• [TO BE DONE]:
A: Copy out word for word the part of the records that opens with the line containing "Click the /bin/bash command row" and closes with the line containing "Action: pyautogui.click(x=939, y=737)".
B: Pick up the essay on lawyers covering themselves with written records and carry it on from its last sentence.
— START OF EXCERPT —
Wondering what to get your business partners this holiday season? Yeah, me neither. The mere fact that I am still present after these yearlong shenanigans is gift enough.
But if you were going to get your business partners something and a crash course in why MFNs are the biggest letdowns since New Coke is out of your price range (I mean, time is money, right? And how many times have you already given that speech?), then consider giving them the gift that keeps on giving.
And one so many of them desperately need.
When I think about the fine art of CYA, I always think of Ronin, one my very favorite (and vastly underrated) heist movies in which a pre-GOT Sean Bean turns to Robert DeNiro and says, “You’re worried about saving your own skin?” To which a smirking DeNiro replies, “Yeah, I am. It covers my body.” Bah-zing.
CYA is Attorney 101. It’s instilled in us early and often from our very first Contracts class: GET IT IN WRITING. Because when the chips are down and recollections fail you, somewhere there is an email that will set you free. Or damn you to the pits.
I never kept a diary as a kid. I find day planners intimidating. But man, do I keep stellar email records. Particularly on deals where I advocated for one thing and the business decided to go in a different direction. Of course, I document that with the partner on copy. Why? Because while I respect the ultimate decision of my partners to make their own (bad, so bad) decisions, I’m not taking the fall for them. If I indicated a clear preference for one course of action based on sound legal reasoning, then if something does go wrong, I’m not going into “the sky is falling, fall to your knees and grovel for your job” mode. I’m more “sweep in and save the day” mode which is a much more advantageous position. Sure, I didn’t cause the problem, but I’m honored to be part of the resolution. And that’s an important distinction — if you like keeping your job.
— END OF EXCERPT —
— START OF PROVIDED DATA —
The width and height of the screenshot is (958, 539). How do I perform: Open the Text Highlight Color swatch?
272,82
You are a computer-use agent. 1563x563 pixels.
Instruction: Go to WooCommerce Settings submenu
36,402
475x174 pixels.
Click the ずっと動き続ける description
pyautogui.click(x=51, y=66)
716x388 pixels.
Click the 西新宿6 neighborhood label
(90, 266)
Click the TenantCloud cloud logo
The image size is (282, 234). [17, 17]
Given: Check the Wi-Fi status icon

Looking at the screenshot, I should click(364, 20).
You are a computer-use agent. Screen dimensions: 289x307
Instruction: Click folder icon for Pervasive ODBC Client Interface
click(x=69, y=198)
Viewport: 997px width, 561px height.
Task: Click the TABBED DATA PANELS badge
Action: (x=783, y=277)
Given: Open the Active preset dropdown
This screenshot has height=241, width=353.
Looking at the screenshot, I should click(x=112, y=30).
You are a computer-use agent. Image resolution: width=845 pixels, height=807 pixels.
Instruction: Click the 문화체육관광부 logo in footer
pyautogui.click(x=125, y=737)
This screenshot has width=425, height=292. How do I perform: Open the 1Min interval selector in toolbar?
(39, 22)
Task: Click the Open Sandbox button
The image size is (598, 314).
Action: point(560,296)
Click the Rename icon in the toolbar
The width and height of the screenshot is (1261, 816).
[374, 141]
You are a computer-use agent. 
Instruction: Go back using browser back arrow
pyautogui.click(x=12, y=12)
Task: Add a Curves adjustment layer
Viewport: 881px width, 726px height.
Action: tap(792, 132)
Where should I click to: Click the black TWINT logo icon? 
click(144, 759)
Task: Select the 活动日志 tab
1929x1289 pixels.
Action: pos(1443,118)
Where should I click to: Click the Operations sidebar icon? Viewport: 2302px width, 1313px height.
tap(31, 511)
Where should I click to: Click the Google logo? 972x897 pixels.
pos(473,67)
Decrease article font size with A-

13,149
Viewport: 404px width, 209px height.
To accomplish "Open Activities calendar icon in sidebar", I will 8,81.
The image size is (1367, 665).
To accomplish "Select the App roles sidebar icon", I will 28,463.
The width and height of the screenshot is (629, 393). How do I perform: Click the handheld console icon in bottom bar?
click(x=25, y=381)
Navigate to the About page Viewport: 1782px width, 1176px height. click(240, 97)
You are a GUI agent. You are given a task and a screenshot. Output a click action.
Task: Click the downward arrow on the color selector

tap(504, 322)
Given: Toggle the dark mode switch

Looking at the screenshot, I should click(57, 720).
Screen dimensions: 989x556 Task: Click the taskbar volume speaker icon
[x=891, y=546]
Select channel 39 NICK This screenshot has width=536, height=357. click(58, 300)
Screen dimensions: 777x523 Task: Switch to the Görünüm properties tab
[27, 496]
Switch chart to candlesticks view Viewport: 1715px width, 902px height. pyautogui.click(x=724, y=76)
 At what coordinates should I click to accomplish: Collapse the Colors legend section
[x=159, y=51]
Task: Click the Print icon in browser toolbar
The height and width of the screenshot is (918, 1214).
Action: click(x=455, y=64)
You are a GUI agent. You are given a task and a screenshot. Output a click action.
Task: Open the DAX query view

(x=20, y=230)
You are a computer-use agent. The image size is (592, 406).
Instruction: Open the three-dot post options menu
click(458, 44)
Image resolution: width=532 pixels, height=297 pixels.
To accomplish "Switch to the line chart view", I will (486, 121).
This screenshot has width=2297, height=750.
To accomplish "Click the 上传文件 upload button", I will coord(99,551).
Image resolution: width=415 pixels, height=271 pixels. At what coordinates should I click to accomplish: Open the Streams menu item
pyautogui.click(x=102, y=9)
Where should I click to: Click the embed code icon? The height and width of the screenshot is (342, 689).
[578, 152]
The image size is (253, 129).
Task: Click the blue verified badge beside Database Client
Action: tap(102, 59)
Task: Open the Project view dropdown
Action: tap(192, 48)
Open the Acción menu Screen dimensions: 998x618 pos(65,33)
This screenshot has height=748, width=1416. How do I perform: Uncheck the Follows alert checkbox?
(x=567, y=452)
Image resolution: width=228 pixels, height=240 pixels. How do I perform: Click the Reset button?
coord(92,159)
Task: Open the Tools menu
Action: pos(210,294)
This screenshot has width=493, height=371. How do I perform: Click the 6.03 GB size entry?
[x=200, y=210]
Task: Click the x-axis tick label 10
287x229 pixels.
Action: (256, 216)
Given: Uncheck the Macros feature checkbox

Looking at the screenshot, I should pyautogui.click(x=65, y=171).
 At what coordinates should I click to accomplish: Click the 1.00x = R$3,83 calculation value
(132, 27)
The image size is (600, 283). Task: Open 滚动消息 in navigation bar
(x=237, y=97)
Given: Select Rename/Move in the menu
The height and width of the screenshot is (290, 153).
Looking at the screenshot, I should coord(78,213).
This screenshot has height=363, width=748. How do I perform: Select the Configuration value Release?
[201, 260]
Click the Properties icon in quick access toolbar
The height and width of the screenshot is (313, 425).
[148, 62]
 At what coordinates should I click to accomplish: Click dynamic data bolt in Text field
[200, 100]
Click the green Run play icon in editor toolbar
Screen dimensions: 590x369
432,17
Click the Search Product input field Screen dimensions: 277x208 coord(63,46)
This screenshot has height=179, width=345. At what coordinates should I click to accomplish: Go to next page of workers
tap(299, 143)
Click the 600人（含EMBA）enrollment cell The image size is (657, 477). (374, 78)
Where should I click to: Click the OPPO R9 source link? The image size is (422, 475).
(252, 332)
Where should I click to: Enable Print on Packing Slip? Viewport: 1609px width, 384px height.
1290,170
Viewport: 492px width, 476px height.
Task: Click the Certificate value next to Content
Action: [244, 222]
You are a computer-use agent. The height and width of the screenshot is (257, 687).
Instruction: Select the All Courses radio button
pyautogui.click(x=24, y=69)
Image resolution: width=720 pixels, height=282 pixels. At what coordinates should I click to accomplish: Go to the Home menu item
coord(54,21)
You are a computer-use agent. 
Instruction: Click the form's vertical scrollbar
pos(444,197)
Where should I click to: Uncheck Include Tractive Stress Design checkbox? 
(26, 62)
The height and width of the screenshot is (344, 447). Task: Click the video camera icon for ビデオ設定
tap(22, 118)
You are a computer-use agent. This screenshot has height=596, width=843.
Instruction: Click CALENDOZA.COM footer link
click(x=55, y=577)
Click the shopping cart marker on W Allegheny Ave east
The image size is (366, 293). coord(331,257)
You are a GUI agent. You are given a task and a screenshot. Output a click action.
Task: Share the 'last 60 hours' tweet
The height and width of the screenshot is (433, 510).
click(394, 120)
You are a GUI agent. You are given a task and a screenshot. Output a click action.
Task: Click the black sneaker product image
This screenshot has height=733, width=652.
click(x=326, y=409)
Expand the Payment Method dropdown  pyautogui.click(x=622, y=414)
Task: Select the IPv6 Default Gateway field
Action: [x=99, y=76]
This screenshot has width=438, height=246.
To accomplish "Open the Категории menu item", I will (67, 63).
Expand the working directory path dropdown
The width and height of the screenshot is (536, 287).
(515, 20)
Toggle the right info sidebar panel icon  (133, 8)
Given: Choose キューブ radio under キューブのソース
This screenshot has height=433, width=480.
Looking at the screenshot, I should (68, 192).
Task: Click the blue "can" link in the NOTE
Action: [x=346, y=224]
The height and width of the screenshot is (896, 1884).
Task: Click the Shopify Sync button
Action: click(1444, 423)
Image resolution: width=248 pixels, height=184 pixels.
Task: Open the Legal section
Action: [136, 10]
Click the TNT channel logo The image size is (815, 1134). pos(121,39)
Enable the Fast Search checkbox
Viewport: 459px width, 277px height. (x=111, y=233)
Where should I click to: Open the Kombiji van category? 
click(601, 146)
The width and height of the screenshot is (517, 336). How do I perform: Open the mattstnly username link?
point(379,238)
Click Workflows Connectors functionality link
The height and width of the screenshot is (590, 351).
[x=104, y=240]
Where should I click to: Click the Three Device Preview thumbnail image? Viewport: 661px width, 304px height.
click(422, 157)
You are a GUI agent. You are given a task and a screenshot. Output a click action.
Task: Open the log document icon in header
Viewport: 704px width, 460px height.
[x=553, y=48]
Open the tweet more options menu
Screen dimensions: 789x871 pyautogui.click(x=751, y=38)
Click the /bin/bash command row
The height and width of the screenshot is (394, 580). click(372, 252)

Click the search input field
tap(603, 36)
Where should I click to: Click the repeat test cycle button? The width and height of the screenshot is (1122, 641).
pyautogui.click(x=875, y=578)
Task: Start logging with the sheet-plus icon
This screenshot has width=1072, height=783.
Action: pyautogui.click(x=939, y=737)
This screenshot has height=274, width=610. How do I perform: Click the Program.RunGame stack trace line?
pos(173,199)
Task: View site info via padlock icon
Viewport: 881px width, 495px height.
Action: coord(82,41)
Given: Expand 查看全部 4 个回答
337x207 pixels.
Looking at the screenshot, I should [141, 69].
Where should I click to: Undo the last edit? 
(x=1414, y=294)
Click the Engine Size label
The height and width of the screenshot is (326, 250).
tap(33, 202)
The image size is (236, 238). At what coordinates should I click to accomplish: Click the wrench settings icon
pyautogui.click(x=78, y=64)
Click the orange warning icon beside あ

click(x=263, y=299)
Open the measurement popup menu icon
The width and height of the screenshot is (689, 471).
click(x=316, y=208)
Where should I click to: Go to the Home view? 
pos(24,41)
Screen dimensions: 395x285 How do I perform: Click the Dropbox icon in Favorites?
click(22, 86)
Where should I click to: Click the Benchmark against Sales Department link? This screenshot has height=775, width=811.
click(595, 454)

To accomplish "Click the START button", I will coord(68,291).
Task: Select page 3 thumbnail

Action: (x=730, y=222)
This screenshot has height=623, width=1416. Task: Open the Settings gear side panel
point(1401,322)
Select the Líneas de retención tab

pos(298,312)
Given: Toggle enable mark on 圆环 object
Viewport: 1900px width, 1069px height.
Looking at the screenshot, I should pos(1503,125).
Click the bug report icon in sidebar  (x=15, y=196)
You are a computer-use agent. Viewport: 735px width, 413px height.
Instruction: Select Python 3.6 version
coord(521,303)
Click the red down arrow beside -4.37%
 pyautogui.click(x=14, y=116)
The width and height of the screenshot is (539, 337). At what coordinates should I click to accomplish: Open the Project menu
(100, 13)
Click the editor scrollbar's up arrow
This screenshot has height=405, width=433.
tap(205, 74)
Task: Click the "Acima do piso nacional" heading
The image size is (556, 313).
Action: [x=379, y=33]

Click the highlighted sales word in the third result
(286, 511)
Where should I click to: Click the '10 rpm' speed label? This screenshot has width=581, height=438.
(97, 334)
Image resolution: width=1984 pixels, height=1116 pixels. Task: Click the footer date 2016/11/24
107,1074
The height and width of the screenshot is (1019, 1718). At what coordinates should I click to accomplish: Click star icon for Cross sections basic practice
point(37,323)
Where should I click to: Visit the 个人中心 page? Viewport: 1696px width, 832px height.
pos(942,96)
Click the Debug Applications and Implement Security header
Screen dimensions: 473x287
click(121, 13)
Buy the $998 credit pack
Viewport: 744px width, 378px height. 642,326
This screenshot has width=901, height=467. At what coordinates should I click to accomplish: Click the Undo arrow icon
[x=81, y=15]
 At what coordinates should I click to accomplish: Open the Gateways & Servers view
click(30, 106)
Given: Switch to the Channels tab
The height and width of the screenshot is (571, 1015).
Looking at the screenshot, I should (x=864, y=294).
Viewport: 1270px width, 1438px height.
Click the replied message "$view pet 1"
— END OF PROVIDED DATA —
• [RESULTS]:
A:
Click the /bin/bash command row
The height and width of the screenshot is (394, 580). click(372, 252)

Click the search input field
tap(603, 36)
Where should I click to: Click the repeat test cycle button? The width and height of the screenshot is (1122, 641).
pyautogui.click(x=875, y=578)
Task: Start logging with the sheet-plus icon
This screenshot has width=1072, height=783.
Action: pyautogui.click(x=939, y=737)

B:
So, I find it rather surprising that more business partners don’t do this. I find myself asking over and over again if the partner kept notes from that meeting or call. And the responses I routinely get?
“I trust them not to screw me.”
“Sending a follow-up email shows a lack of faith.”
“That’s now how business deals work.”
“Who has time for that shit?”
“I don’t know if you know this, but emails don’t hold up in court.”
I do really love that last one. I don’t know about you, but I love it when my people bizsplain me what’s legal and what’s not…
Gag-reflex-inducing excuses aside, I always take a deep breath (and remind myself to think of my bonus, think of the money) and explain that sometimes it’s not a matter of one side engaging in gamesmanship or bad faith. Sometimes, it’s just the he said/she said/they said one thing and you heard another. It’s the lack of agreement, the ghost of law school classes past — we don’t have a meeting of the minds — looming over a conversation. Or, if I’m in a rush, I just tell them that memories are fleeting, but emails are forever. I also use that same explanation for why we don’t document certain things. I’m a contradiction, wrapped in a Snuggie, with law school loans to keep me warm.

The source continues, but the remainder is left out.